- [SUPPLIED PASSAGE]:
The first war was to topple the Czars and create a communist state. The second war was to leverage that to balance the Christian world while Palestinian conflicts are generated to set the stage for more unrest. The third war will be to ensure the Arab World and the Israeli state destroy each other and to exhaust the world while chaos agents are unleashed to smash it all down. Then the real power figures behind all this will step in and run the world.

Several years ago, I read a scathing article that absolutely dismantles this whole narrative and all the nonsense inside it. Go read this one. Obviously there could be a huge global plot involving the Bilderberg conferences and the Council On Foreign Relations and whatnot, but to me the much more obvious answer here is people like to be shocked. And this is shocking.

Another lesson in this example is just how lazy people can get in quoting things without doing their own research. That’s plastered all over this one too. If you want to see the sort of thing I mean, take a look at a book called The Last Twelve Verses of the Gospel According to S. Mark by John Burgon. It’s really illuminating to see an utter annihilation of sloppy journalism like that, and it’s a lesson particularly suited for the times in which we live.

3. Was the Philadelphia Experiment real?

The story goes that a destroyer escort named the USS Eldridge vanished in a flash of light in October 1943 from the Naval Shipyard in Philadelphia as part of some misguided and disastrous experiments by the Navy to render ships invisible. Incredible details have been tied to the tale, with an eyewitness named Carl Allen ‘reluctantly’ offering exactly what he saw, and describing the terrible fusions of tortured sailors reappearing half-buried in the ship’s very steel.

Nonsense. Total nonsense. It’s a wonderful rabbit hole to go down though, and endlessly fascinating if you only pursue the conspiracy links and believe what you’re told. Lots of salacious details about Einstein’s mystery work that made the experiment possible, and musings about the teleportation that happened and what came of the doomed sailors. At least a couple of movies too.

Then read “Anatomy Of A Hoax: The Philadelphia Experiment Fifty Years Later” in the Journal Of Scientific Exploration, Vol 8, No. 1, pages 47-71 from 1994. No link on this one – I have a hard copy only, but it’s available behind some paywalls. You can see the gist of it here though. Nothing sexy happened at all – just a nutjob spilling weird stories that sounded fascinating and that could sell books, and people did. One twist here is some corroboration that’s often offered with this tale being that two officers at the Office Of Naval Research had copies made of the annotated book where the tale generated. Conspiracists will offer that these officers wouldn’t go to the expense of copying this book if it was nothing but a lunatic spouting nonsense.

- [WORK INSTRUCTION 1]:
Decide whether each statement below agrees with the passage on conspiracy stories. Answer yes or no for each, and quote the deciding words of the passage.
(a) The USS Eldridge is described as a destroyer escort.
(b) The writer supplies a link to "Anatomy Of A Hoax: The Philadelphia Experiment Fifty Years Later."
(c) The ship is said to have vanished from a shipyard in Boston.

- [MATERIALS PROVIDED]:
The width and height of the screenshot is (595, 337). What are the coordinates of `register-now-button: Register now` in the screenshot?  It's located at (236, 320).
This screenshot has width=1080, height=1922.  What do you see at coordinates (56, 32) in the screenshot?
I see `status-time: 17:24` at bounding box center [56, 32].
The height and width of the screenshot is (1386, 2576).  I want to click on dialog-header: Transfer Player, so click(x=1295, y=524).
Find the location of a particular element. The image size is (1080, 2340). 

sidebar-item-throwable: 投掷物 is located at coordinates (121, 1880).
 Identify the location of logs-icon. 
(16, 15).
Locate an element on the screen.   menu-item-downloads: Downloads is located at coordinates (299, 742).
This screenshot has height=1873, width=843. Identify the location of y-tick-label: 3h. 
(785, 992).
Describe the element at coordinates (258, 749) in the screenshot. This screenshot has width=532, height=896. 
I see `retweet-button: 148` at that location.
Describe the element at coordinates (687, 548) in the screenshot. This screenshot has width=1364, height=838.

- [WORK INSTRUCTION 2]: Recast the lines of the listing as a Markdown table with the columns Row and Line, starting with the line that contains "This screenshot has height=1873, width=843." and going on through the end of the listing. Leave out blank lines.

- [ANSWER AREA 1]:
(a) Yes: "a destroyer escort named the USS Eldridge"
(b) No: "No link on this one – I have a hard copy only"
(c) No: "in October 1943 from the Naval Shipyard in Philadelphia"

- [ANSWER AREA 2]:
| Row | Line |
|---|---|
| 1 | This screenshot has height=1873, width=843. Identify the location of y-tick-label: 3h.  |
| 2 | (785, 992). |
| 3 | Describe the element at coordinates (258, 749) in the screenshot. This screenshot has width=532, height=896.  |
| 4 | I see `retweet-button: 148` at that location. |
| 5 | Describe the element at coordinates (687, 548) in the screenshot. This screenshot has width=1364, height=838. |